The English Football Association on Thursday dealt Chelsea captain John Terry a four-match ban and a £220,000 ($356,356) fine following the player's four-day disciplinary hearing for an Oct. 23, 2011 racial slur toward QPR's Anton Ferdinand during their Barclays Premier League match.
The 31-year-old, who on Sunday announced his retirement from international football, can lodge an appeal against the panel's decision.
"Mr. Terry is disappointed that the FA Regulatory Commission has reached a different conclusion to the clear not guilty verdict of a court of law," Terry's representatives said in a statement released to the BBC.
"He has asked for the detailed written reasons of the decision and will consider them carefully before deciding whether to lodge an appeal."
The full reasons for the FA's verdict are yet to be released, but the panel said Terry used "abusive and/or insulting words and/or behavior ... which included a reference to color and/or race."
Terry is considering whether to appeal, and the sanctions are on hold until then.
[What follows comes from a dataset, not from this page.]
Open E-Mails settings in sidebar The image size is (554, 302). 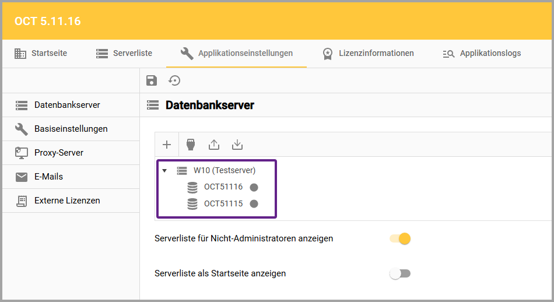(48, 177)
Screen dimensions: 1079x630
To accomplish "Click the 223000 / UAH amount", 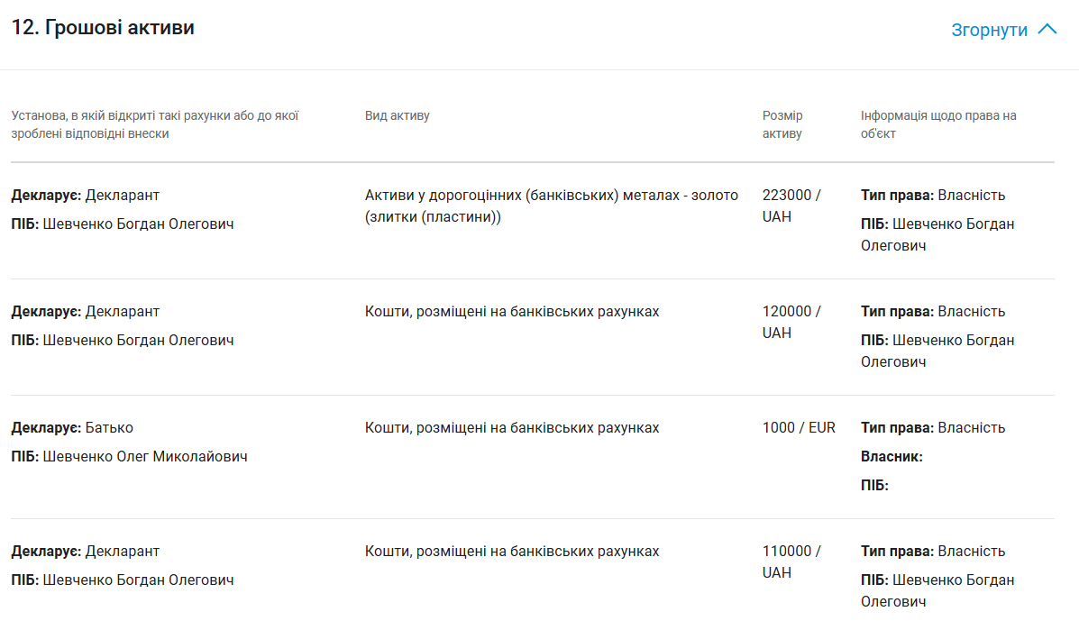I will coord(791,205).
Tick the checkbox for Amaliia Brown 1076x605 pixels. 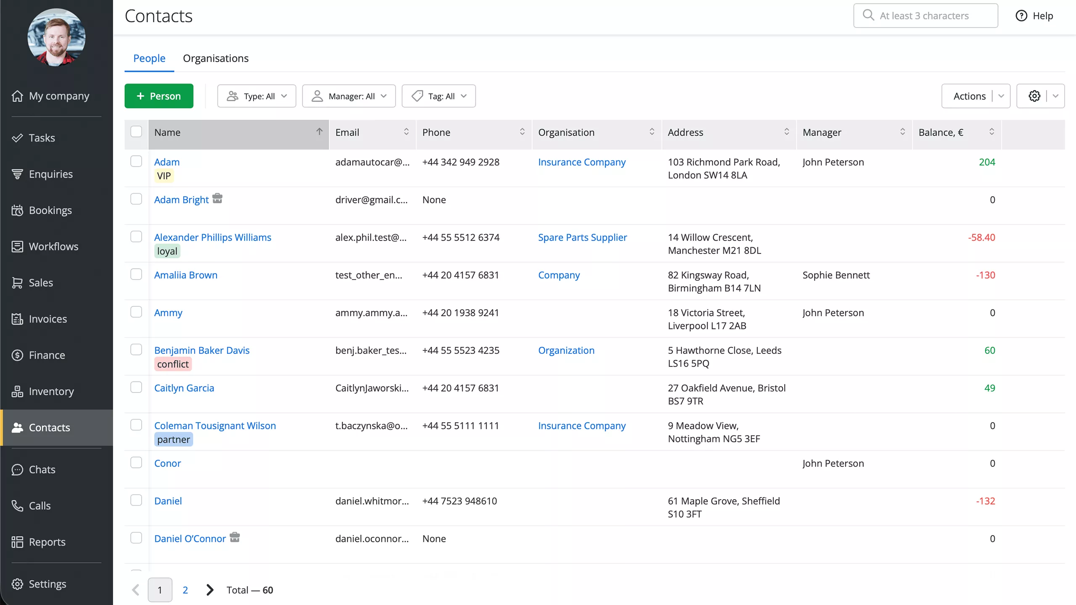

Chelsea said the club "respects" the verdict but it would be "inappropriate" to comment further before any appeal.
Fabio Capello quit as England coach in February in protest at the FA's decision to strip Terry of the England captaincy before the trial.
In the criminal court case, Terry did not deny using an offensive term during the match at QPR but said all he did was sarcastically repeat the words he was accused of using.
Terry has endured a tumultuous career in recent years, having twice been stripped of the captaincy by the FA.
He first lost the armband in 2010 in the wake of allegations that he had an affair with the girlfriend of former Chelsea and England teammate Wayne Bridge, before being deposed again this February after it was revealed he would stand trial for alleged abuse of QPR defender Ferdinand during a Premier League game.
Ferdinand said he had been goading Terry about his alleged extramarital affair with the former girlfriend of ex-England teammate Wayne Bridge.
The magistrate described Terry's defense as being "under the cold light of forensic examination, unlikely," but found there was not enough evidence to prove he was lying.
Terry was cleared in the criminal court case at Westminster Magistrates' Court in July but the FA ruled he would be subjected to a disciplinary hearing. The FA hearing had a lower burden of proof.
Ferdinand testified to the independent panel in Terry's presence when the hearing began on Monday.
Before his FA hearing Monday, Terry announced his retirement from international soccer after nine years with England.
"I am making this statement today in advance of the hearing of the FA disciplinary charge because I feel the FA, in pursuing charges against me where I have already been cleared in a court of law, have made my position with the national team untenable," Terry said.
England coach Roy Hodgson said he "reluctantly accepted" Terry's retirement.
Tottenham Hotspur manager Andre Villas-Boas on Thursday called Terry's retirement from international football a "massive loss" for England.
"Terry is a player of unbelievable talent and he has done so much for his country and for Chelsea too," said Villas-Boas, who was Terry's manager on the day of Terry's clash with Ferdinand last October. "From the perspective of the England squad and qualification for the World Cup, it leaves Hodgson in a difficult position looking towards qualification."
Terry is the second Premier League player in a year to be banned for racism. Liverpool striker Luis Suarez was banned for eight matches for racially abusing Manchester United's Patrice Evra a year ago, but was found to have done so on a number of occasions during the match.
The FA said in its Suarez verdict last year that his guilt did not depend on whether he "intended his words to be abusive or insulting," with the use of a racial slur during a match enough to convict the Uruguay international.
QPR's Joey Barton, who is currently serving a 12-match domestic ban for violent conduct and is on loan to Marseille where the suspension does not apply, tweeted in response to Terry's ban: "12 games!!! By the FA's perverse reckoning, I'd of got less of a ban for racially abusing the Man City players than tickling them as I did.
'Well I think that proves a lot. What an absolute farce. Twelve games for violent conduct and only four for that. FA should be embarrassed. #shambles,' tweeted Barton.
Terry is accused of a single utterance towards Ferdinand, which had led to speculation of a four-match ban.
Information from Press Association and The Associated Press was used in this report.